AUGUST MOSCA
"STRAPHANGERS #2"
OIL ON CANVAS LAID DOWN ON BOARD, SIGNED
AMERICAN, 1938
30 X 10 INCHES
FRAMED 37 X 16.5 INCHES
August
Mosca
He immigrated to the United States with his family in 1911. Mosca studied at Yale University from 1924-26. He then attended Pratt Institute, Grand Central School and the Art Students League in New York City, where he studied with Harry Wickey. Though he was a matriculated student at these schools, Mosca never actually completed any degrees. He also traveled to Italy where he studied the works of some of the great Italian Renaissance masters, including Raphael, Leonardo, Signorelli, and Michaelangelo.
As well as being a working painter, Mosca taught art at the Pratt Institute, Cooper Union, Art Students League, and in Tuxedo Park.
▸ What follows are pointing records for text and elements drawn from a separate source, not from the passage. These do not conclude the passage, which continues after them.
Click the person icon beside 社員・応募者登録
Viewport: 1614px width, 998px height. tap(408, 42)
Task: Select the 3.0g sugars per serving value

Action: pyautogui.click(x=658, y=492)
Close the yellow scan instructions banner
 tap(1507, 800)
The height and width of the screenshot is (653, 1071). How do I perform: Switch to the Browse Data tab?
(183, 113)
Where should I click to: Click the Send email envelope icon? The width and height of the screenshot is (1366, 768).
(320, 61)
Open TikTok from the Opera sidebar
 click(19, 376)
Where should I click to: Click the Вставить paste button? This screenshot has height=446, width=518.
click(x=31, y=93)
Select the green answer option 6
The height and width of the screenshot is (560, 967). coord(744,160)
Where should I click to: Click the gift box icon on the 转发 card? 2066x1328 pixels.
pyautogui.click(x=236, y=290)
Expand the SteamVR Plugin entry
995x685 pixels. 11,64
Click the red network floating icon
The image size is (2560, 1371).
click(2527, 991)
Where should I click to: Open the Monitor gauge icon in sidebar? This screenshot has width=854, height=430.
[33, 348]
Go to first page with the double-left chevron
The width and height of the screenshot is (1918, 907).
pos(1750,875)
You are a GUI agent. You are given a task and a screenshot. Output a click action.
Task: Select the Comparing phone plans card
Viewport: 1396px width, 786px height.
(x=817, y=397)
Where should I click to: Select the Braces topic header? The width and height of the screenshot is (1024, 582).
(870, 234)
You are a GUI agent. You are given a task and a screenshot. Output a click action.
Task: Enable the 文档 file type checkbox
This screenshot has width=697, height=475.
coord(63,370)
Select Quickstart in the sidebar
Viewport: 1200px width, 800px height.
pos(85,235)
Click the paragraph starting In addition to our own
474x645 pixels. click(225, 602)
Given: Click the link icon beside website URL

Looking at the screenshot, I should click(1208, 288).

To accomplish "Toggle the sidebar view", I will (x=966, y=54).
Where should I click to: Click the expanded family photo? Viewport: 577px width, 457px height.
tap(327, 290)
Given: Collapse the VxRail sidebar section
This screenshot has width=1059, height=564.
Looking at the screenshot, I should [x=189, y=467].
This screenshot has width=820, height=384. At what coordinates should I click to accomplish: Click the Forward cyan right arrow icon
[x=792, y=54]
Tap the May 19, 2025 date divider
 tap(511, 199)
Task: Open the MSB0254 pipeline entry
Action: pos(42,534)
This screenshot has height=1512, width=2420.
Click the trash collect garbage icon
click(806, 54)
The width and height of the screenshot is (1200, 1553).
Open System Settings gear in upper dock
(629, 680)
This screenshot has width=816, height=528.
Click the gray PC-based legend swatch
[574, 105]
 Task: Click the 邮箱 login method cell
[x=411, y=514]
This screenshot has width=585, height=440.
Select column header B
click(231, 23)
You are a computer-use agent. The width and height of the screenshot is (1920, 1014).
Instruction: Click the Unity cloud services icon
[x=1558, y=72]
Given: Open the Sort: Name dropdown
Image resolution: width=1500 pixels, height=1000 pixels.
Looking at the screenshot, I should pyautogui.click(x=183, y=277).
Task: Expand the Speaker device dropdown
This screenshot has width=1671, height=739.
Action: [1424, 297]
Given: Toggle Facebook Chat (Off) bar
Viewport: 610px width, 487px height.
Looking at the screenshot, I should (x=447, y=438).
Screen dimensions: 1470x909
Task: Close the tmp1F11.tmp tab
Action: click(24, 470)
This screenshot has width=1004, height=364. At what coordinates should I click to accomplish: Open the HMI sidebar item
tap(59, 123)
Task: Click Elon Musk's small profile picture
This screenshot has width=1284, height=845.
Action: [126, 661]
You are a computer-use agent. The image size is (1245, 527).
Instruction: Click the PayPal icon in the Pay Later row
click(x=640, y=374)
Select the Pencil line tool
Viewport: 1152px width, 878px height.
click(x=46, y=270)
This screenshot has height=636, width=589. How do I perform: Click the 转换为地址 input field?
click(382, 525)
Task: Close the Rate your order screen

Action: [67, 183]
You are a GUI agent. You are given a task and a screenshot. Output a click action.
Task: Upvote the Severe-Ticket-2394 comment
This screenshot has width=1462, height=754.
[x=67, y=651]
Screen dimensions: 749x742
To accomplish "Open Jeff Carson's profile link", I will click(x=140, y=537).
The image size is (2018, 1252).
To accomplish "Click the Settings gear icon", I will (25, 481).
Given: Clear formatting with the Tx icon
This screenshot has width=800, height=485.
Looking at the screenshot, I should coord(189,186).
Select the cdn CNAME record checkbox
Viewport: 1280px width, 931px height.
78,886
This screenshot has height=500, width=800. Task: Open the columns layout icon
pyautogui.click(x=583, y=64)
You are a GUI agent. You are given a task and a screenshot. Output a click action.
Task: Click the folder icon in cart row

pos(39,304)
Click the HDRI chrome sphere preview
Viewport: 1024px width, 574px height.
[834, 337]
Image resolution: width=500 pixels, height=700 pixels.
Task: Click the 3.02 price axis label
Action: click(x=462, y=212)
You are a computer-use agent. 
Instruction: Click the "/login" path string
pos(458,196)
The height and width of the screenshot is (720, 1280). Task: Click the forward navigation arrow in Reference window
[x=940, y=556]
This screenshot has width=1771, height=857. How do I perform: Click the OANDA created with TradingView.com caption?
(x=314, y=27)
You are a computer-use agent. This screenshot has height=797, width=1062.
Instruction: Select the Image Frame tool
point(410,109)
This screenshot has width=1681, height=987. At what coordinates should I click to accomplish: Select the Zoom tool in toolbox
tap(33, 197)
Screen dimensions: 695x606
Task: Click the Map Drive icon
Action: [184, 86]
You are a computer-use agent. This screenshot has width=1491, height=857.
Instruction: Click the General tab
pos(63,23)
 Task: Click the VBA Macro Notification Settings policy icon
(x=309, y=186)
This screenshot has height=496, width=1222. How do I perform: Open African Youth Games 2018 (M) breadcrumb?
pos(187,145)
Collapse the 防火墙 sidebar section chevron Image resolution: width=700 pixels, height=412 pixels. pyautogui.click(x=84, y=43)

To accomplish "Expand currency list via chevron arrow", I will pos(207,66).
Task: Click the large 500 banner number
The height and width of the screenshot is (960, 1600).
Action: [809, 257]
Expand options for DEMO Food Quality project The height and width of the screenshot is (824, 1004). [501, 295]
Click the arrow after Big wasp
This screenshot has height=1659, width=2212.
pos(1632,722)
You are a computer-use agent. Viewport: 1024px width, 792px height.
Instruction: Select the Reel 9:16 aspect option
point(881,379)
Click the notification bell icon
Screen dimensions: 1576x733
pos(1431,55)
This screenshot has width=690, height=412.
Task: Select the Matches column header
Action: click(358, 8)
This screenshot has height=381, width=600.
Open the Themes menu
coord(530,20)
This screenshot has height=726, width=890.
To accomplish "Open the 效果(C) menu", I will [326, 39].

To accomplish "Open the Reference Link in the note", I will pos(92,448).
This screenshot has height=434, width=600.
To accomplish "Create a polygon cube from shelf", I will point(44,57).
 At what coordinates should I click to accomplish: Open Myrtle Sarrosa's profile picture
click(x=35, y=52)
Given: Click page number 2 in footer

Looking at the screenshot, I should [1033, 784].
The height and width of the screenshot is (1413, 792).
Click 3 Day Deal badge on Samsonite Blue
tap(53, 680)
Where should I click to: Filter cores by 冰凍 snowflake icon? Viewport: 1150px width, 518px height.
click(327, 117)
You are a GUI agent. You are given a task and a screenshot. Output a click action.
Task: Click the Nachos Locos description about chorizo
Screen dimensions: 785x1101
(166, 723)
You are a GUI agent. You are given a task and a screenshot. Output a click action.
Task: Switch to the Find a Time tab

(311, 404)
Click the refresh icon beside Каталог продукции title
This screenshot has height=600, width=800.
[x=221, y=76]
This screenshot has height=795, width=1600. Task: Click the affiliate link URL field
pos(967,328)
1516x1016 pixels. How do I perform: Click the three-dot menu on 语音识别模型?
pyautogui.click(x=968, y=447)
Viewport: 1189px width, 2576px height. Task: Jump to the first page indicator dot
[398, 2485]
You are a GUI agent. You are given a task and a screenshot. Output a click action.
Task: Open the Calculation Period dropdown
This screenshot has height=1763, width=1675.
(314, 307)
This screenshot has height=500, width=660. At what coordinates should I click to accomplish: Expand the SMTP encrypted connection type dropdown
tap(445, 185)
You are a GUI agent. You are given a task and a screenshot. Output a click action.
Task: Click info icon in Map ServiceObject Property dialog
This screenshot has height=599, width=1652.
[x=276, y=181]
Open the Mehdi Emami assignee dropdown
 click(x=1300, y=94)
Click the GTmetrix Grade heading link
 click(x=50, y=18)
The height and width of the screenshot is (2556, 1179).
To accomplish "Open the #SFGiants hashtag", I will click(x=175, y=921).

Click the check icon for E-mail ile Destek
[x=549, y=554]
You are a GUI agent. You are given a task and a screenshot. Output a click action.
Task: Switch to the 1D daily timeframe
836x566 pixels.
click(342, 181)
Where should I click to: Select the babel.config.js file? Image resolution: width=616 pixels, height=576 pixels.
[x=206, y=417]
Mosca’s first one-man show was held at the Harry Salpeter Gallery in New York in 1959, where he showed annually until 1969. Later the FAR Gallery handled him exclusively for six years; he was given a one-man exhibition every year. Other one-man exhibitions were held at the Guild Hall in East Hampton, in New Haven, Connecticut, and in Newark, New Jersey. In 1990 the prestigious Grand Central Gallery in New York held a 50 year retrospective of Mosca’s drawings and paintings. In 1997 the ACA Gallery in New York held a one-man show titled “August Mosca Paints New York.” He was included in the “Living Legends” exhibition at the Millennium Gallery in East Hampton. He also exhibited in the Red Barn Atelier and the Elaine Benson Gallery both in Southhampton, as well as the Linda Fishetti Gallery in Southhold. His work was included in the Metropolitan Museum’s “Portrait of America” exhibition, and in the Museum of Modern Art.